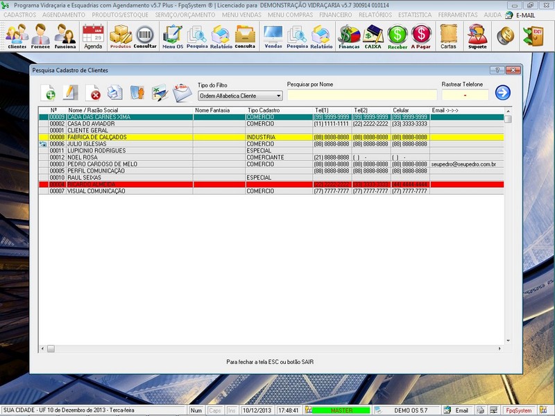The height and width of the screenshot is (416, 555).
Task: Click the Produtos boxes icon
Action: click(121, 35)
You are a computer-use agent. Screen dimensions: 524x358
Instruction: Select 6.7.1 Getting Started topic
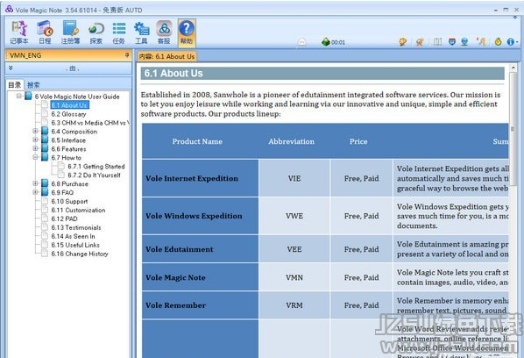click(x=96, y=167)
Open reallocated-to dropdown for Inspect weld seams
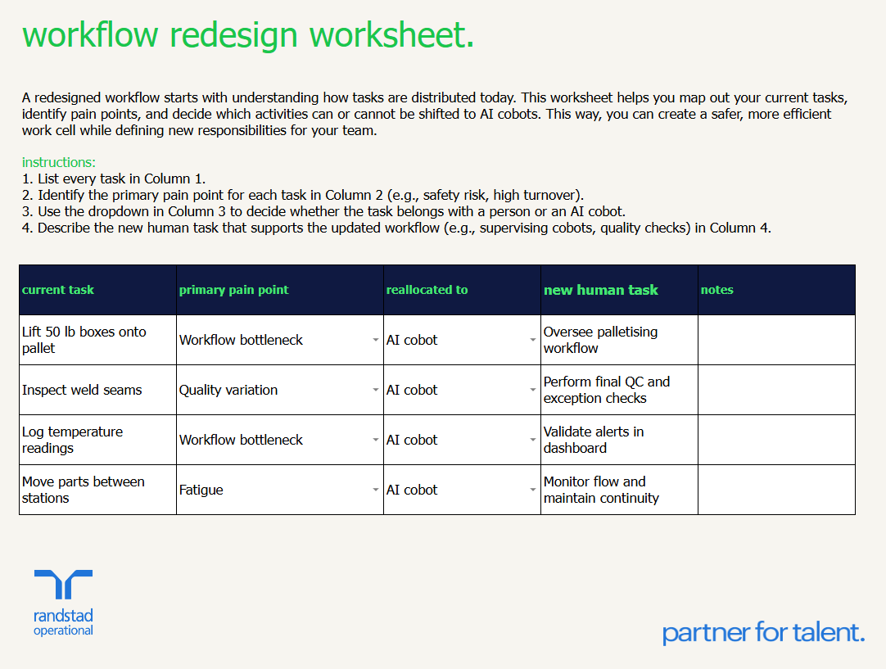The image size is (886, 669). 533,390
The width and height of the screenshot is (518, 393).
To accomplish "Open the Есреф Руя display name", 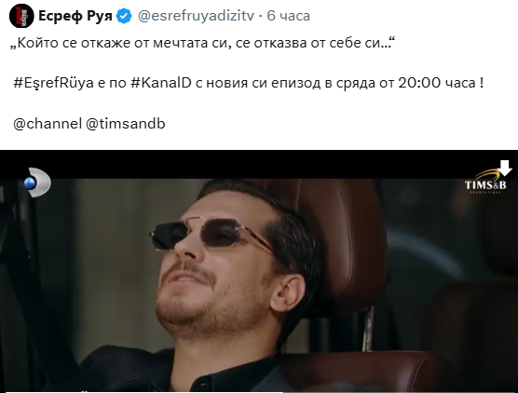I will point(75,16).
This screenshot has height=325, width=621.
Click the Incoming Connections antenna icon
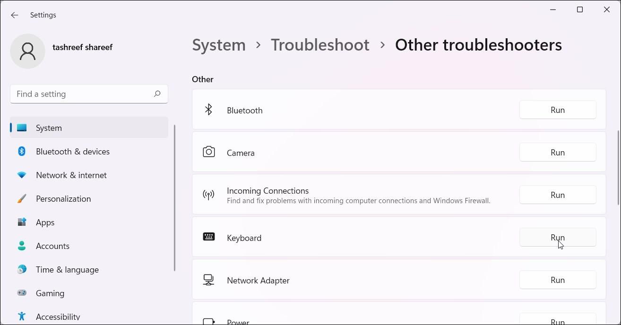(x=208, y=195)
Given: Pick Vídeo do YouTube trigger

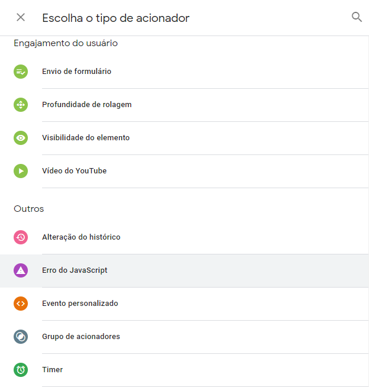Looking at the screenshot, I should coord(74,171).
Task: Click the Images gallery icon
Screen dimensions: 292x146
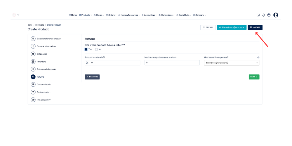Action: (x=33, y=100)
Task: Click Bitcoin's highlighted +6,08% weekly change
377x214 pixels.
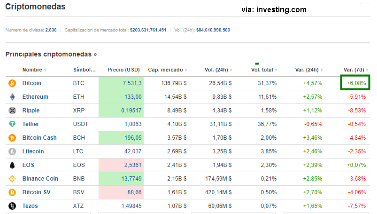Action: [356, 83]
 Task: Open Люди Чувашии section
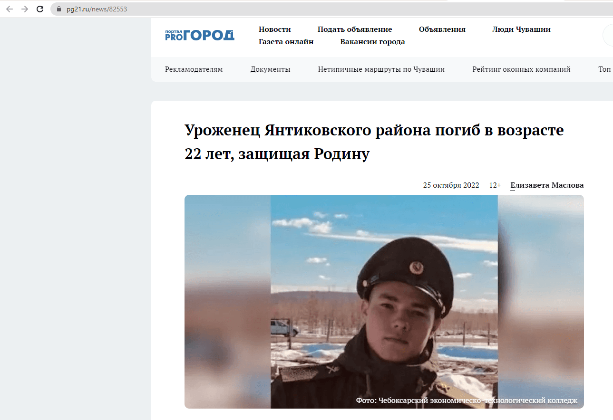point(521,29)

....

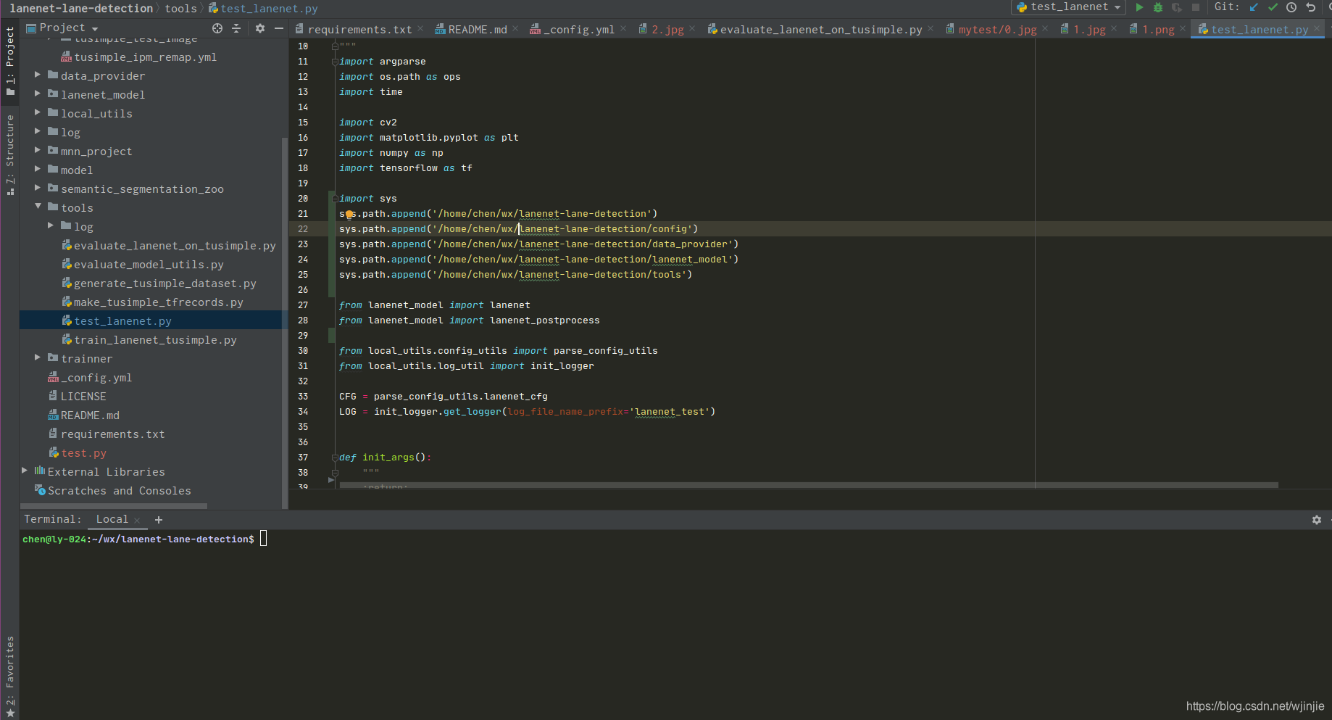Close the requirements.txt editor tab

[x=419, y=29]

....

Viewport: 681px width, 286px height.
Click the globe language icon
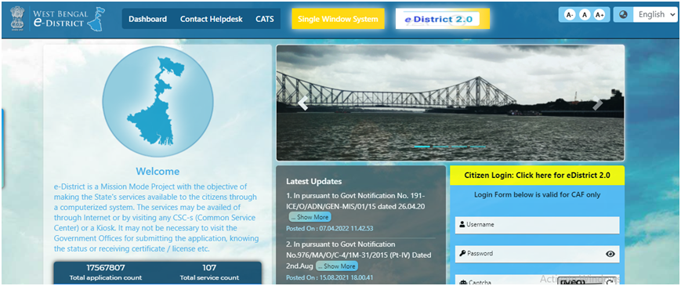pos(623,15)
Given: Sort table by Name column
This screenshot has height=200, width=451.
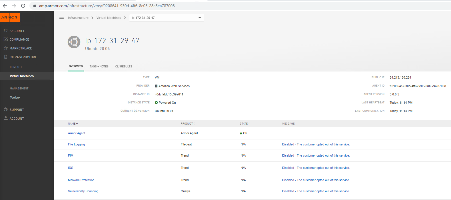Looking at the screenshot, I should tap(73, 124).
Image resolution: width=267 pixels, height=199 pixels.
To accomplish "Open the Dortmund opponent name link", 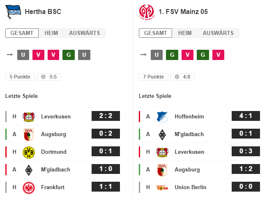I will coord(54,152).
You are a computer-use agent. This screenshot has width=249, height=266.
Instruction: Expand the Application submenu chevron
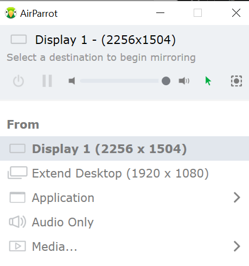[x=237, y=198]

....

From the data above, copy each line that has the string "computer".

● Answer for this exercise
You are a computer-use agent. Screen dimensions: 524x358
You are a computer-use agent. This screenshot has width=249, height=266.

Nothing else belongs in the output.